According to the companies, funds from the transaction are expected to support Sakuu entirely through its commercialization process in 2023. Furthermore, the proposed business combination with special purpose acquisition company (SPAC) Plum is anticipated to provide Sakuu with unique industry insight and experience. Considering the brutal downturn in the SPAC market, this is just what the company may need to sail swiftly through the deal.
It’s been over a year since the last 3D printing company became publicly traded, and Sakuu could face a tough scenario ahead. 2022 witnessed the highest number of withdrawn SPAC deals on record, driving the De-SPAC Index down 71% in the last 12 months, according to Bloomberg. Despite these headwinds, could SPACs be rebounding? It could still be too early to speculate on this.

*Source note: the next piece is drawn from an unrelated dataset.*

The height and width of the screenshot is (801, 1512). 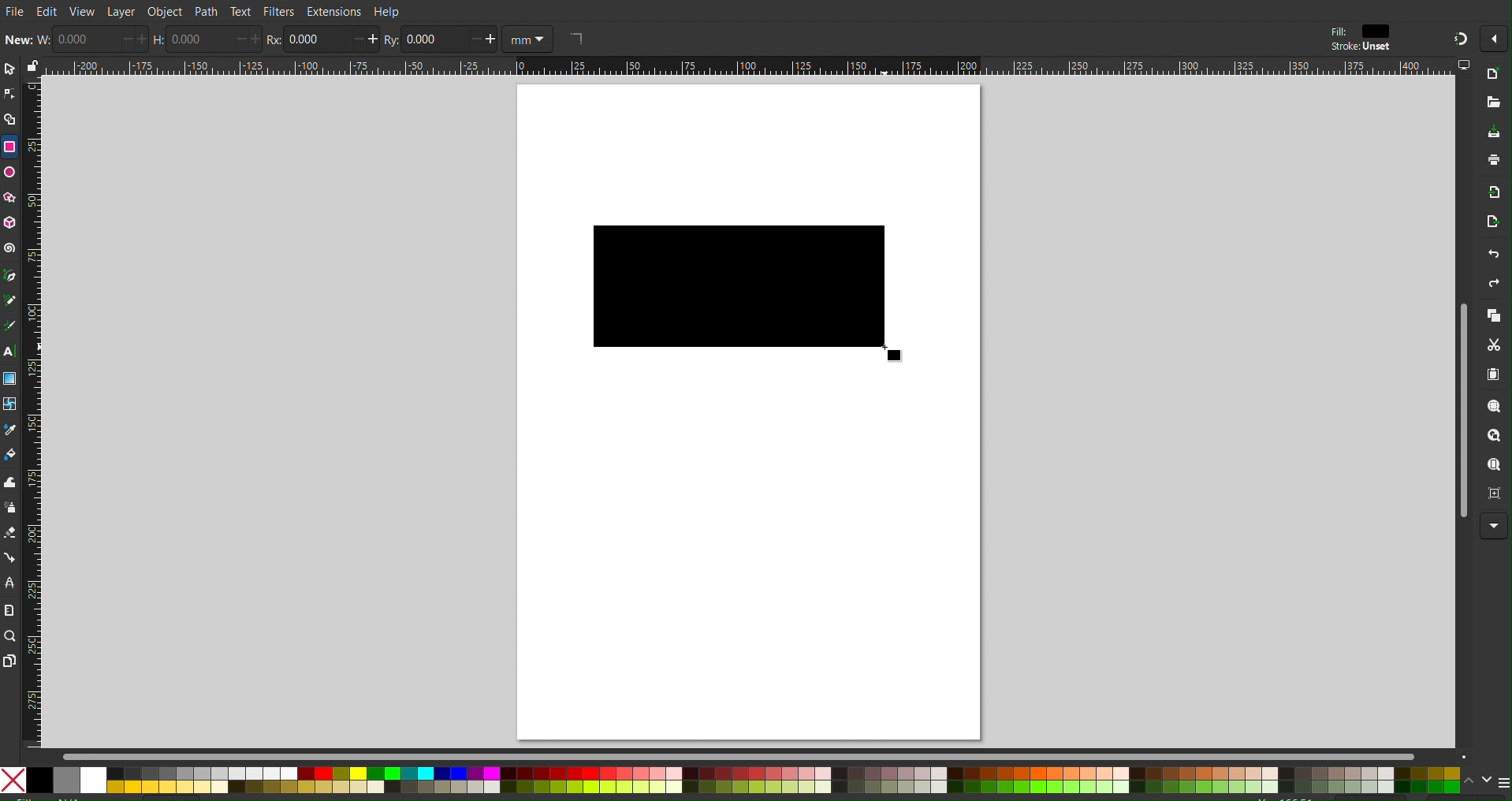 What do you see at coordinates (249, 39) in the screenshot?
I see `increase/decrease` at bounding box center [249, 39].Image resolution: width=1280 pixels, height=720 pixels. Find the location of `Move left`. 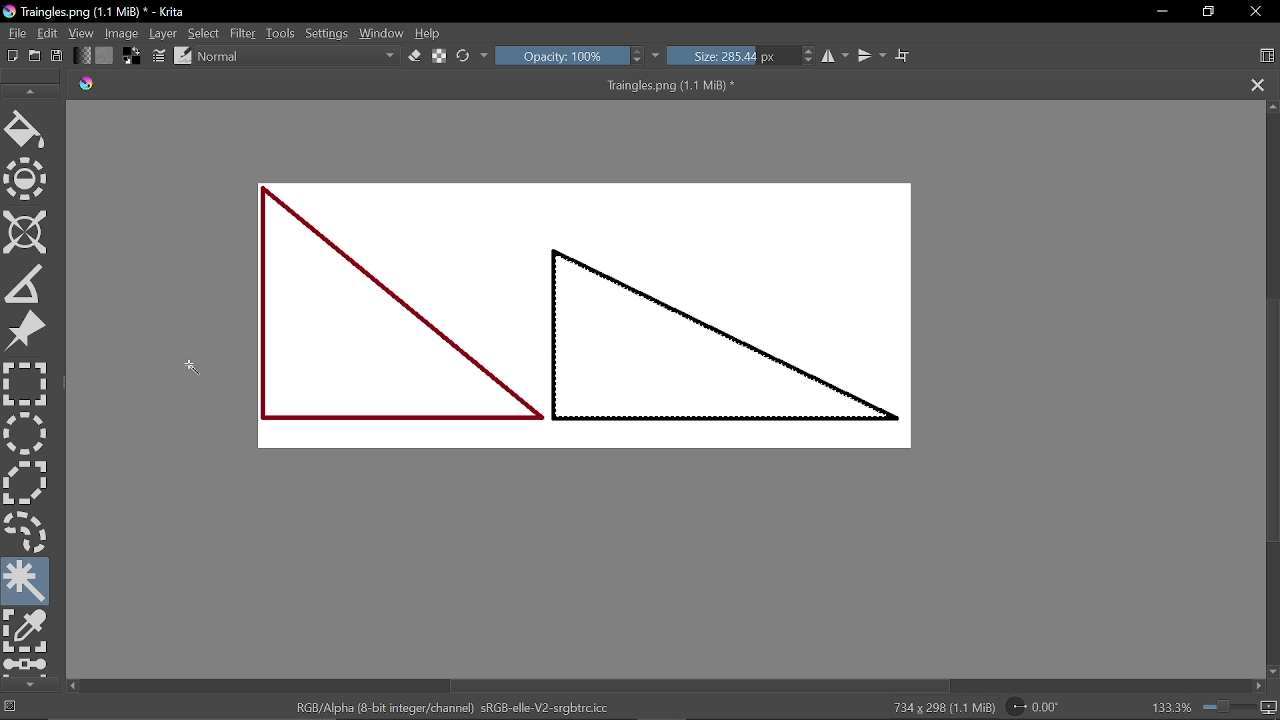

Back in 2020 and 2021, SPACs dominated and became one of the biggest trends of the Covid years. The 3D printing industry didn’t lag behind thanks to SPAC merger deals from some of the biggest names in the industry, like Markforged (NYSE: MKFG), Velo3D (NYSE: VLD), Desktop Metal (NYSE: DM), and Shapeways (NYSE: SHPW). Fast Radius was the last company to go public via a SPAC merger, and that was in February 2022. Afterward, the first blank check deal in the AM industry fell through when Atlantic Coastal Acquisition Corp. (NASDAQ: ACAH) – the company set to merge with Essentium to establish an IPO – backed out of its deal. To make things worse, less than a year after going public, Fast Radius filed for bankruptcy. It’s been a whirlwind financial year, and experts are still debating whether 2023 will make way for a recession or just a slowdown with a chance of economic growth.